Page excerpt:

New York City -- It was all about money
at the American Foundation for AIDS Research (amfAR) "Honoring
with Pride" event held on Ellis Island this summer. The first annual
"Awards of Courage" -- bestowed inside the very chamber where waves
of immigrants began their lives in the New World -- celebrated activist
Peter Staley; community-based researchers Donald Abrams,
MD, and Joseph Sonnabend, MD; legal dream-team Matthew Coles,
Nan Hunter and William Rubenstein; Whitman-Walker head
Cornelius Baker and journalist Anne-Christine d'Adesky.

Exercises:
a - List every person named in the amfAR passage as a recipient of the "Awards of Courage."
b - According to the amfAR passage, where was the "Honoring with Pride" event held?
c - Extend the amfAR passage with a few more sentences that pick up right after its final sentence.
The records that come next are from a separate source, unrelated to the amfAR passage.

Data extracts:
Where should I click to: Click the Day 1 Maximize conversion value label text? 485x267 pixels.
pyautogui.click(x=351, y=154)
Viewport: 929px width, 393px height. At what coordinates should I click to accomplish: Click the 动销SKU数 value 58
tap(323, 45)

---

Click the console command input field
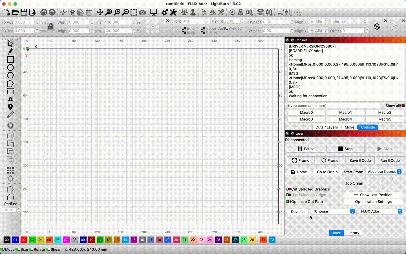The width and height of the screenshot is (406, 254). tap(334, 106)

Answers for each item:
a - Peter Staley, Donald Abrams, Joseph Sonnabend, Matthew Coles, Nan Hunter, William Rubenstein, Cornelius Baker, Anne-Christine d'Adesky

b - On Ellis Island.

c -
"I keep seeing guards everywhere," said activist-awardee Larry Kramer,
training his imagination on the catwalk where guards with guns once
strolled. "They're pointing and yelling 'Faggots!'" He was, of course,
correct about one aspect of that -- more than 600 well-heeled gay men
paid top dollar for a peek at the grand dame herself, Elizabeth Taylor,
and all the wine you can drink. Kramer, who just turned 65, recently
came into his own windfall: "I just got my Social Security," he told
the crowd. "Who would have thought?" Fellow AARP member and former governor
Mario Cuomo was paid a pretty penny to give a keynote address
on AIDS activism and pharmaceutical greed. Eric McCormack, the
gay-acting straight star of NBC's Will & Grace, played host
and auctioned off two walk-on parts on the show for a combined total
of $60,000. When one of the bidders was asked for his line of work,
he replied, "I give money to amfAR." By evening's end, $500,000 had
been added to the group's cash register. Cha-ching!